Collected data entries:
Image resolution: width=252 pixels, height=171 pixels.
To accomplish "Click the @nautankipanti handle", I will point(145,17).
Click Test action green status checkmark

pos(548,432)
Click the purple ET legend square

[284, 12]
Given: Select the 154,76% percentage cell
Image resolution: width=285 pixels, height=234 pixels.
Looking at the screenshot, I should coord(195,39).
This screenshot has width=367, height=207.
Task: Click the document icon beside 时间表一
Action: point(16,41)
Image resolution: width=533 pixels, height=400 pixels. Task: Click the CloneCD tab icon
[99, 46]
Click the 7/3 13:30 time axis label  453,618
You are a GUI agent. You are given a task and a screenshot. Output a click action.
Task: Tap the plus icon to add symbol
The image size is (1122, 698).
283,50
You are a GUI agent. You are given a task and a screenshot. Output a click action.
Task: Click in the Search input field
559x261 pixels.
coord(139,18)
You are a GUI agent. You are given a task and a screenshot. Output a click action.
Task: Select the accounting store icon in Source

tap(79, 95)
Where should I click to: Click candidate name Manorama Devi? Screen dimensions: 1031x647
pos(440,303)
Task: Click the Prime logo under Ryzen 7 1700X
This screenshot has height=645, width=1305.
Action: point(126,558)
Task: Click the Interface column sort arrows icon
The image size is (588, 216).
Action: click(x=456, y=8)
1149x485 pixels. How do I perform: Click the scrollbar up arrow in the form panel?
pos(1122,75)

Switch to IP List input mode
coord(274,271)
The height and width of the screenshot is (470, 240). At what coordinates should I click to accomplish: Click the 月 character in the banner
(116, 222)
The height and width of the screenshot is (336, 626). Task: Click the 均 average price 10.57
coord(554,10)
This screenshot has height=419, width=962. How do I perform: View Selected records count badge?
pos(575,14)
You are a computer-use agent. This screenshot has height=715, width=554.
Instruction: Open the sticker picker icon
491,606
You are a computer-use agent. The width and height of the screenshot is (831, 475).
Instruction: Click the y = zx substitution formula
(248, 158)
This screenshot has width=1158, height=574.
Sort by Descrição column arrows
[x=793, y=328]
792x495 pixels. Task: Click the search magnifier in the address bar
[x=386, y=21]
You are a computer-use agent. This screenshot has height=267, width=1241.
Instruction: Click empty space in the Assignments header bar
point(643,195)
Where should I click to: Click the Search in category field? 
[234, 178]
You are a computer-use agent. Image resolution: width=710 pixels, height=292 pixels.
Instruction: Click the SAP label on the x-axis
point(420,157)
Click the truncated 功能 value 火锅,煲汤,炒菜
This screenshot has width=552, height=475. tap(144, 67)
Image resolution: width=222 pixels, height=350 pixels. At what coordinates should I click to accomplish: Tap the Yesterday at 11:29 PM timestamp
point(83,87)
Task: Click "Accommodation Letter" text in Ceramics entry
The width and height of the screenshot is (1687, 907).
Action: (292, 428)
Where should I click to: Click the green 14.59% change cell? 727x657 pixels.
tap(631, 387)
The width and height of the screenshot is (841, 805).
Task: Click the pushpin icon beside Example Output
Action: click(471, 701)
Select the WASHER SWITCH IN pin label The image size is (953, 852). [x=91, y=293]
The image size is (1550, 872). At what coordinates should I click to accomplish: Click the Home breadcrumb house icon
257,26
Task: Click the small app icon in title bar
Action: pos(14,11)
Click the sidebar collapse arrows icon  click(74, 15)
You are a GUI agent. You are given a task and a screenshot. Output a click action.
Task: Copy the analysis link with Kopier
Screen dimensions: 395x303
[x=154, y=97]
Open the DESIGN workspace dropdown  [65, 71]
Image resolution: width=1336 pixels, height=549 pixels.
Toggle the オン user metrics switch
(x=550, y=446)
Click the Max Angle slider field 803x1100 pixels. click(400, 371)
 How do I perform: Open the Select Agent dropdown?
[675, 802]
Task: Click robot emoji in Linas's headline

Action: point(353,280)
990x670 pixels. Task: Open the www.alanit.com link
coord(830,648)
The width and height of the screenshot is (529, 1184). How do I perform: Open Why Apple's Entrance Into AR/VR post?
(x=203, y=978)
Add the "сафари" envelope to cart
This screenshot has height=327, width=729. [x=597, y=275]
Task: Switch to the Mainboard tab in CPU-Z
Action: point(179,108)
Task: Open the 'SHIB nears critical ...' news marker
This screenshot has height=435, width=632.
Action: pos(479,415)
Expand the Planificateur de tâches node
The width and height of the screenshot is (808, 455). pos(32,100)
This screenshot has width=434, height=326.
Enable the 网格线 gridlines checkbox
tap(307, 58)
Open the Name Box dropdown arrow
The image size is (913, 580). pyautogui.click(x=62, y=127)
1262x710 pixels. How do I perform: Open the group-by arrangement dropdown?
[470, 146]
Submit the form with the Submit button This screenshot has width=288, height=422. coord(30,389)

DESCRIPTION OF THE TASK:
Go through the entries and filter for lines holding the word "with"; copy each match.

ANSWER FOR THIS EXERCISE:
Task: Copy the analysis link with Kopier
Submit the form with the Submit button This screenshot has width=288, height=422. coord(30,389)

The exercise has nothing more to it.